From Schwager’s book:
Most traders and money managers would be delighted to have Minervini’s worst year during this span – a 128 percent gain – as their best year. But return is only half the story. Amazingly, Minervini achieved his lofty gains while keeping his risk very low. He had only one down quarter – barely – a loss of a fraction of 1 percent.
Unless I had experienced everything that I have over the past 15 years that statement would simply be words on a page. However, those words spoke volumes. The concepts of high return with low risk may be in another undiscovered book, but I can’t afford to blow up again before reading it. Time was of the essence, so I forked over the dough.
I signed an Non-Disclosure, so I can’t share specifics of the seminar. I couldn’t do it justice anyway. However, I want to share some of the general insights learned. Hopefully, it will help someone.
1) High risk and high reward are not one in the same. Mark stated on several times during the seminar that he is the most risk adverse person in the room. He consistently produces triple digit returns and has very few +100% winners in his portfolio. He uses the power of compounding to his advantage. It is much easier to find 20% winners than 100% winners. So, he compounds as many 20% winners in a year as possible. The other side of that is cutting his losers quickly. His absolute “Uncle Point” is a 10% loss. However, his average loss is much smaller than that.

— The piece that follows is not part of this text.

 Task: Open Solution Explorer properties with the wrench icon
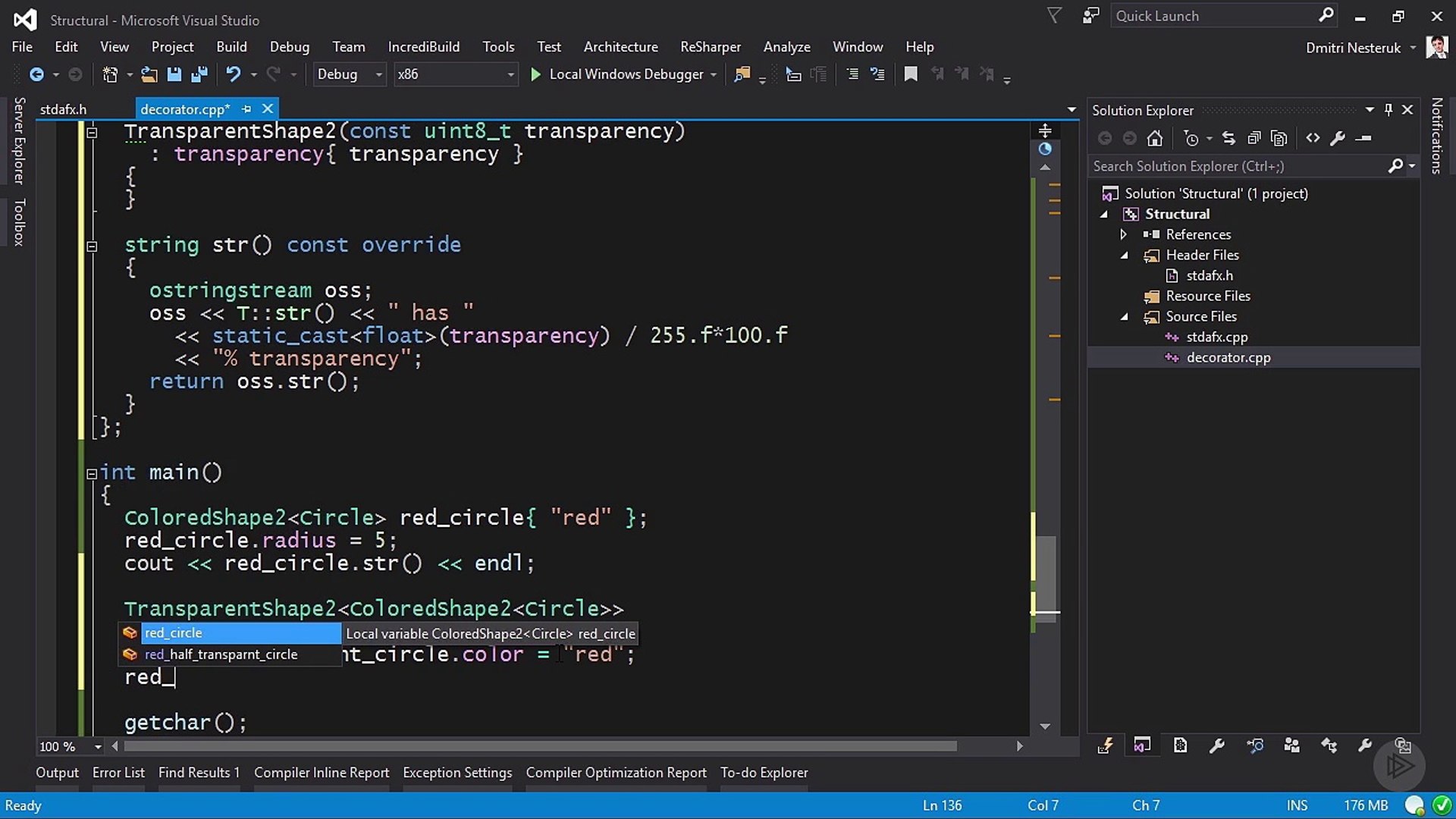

2) Mark combines technicals and fundamentals. Both have to line up. The fundamentals provide the story, but the technicals provide the entry point. His goal is to buy stocks right as it starts its move. His best winners are winners immediately.
3) Focus on one strategy and learn as much as possible about that strategy. He pointed out that Warren Buffett and Bill Gates are best friends. However, over their entire friendship Buffett has never owned a share of Microsoft’s stock. Buffett sticks to what he knows. I often find myself drifting from swing trading to position trading to options. Mark’s advice is to narrow your focus and know it well.
4) The most important lesson that I learned was that making money in the market should be easy. If it is not either one of two things can be wrong. Either your selection criteria is flawed or the market is flawed. I have proven to myself that I can pick winners. So, when I am struggling getting stopped out constantly – the market must be “flawed.” In other words, it is not the appropriate time for my strategy. When the market is “flawed” it is time to step aside. Being constantly invested in the market is not smart. Leave that to the people on TV.
Finally, a side benefit of a seminar in such an intimate setting is that the people in attendance are serious people. They are there to learn, but interestingly you can learn from each other. Obviously the questions asked add insight to your understanding, but the talks during breaks are as valuable.
I have known Joe Fahmy through StockTwits and his show “The Next Big Move.” It was a pleasure to meet him in person. The beauty of Twitter is that it is the real you. If you have generated over 1000 tweets – your real personality will reveal itself. Joe was exactly as I expected – a really sharp down to earth guy. I also met Pradeep Bonde. He runs an investing site called StockBee. I hadn’t heard of the site before the seminar, but it boast over 1100 members. If your site has 1100 paying members you must be doing something right.
I also met a trader that had been trading with Mark for eight years. He wasn’t generating triple digit returns, but he was attaining significant returns and was running a large sum of money. That was really the proof in the pudding. It is great that Mark is a superstar trader, but if he is not helping others become better – what’s the point?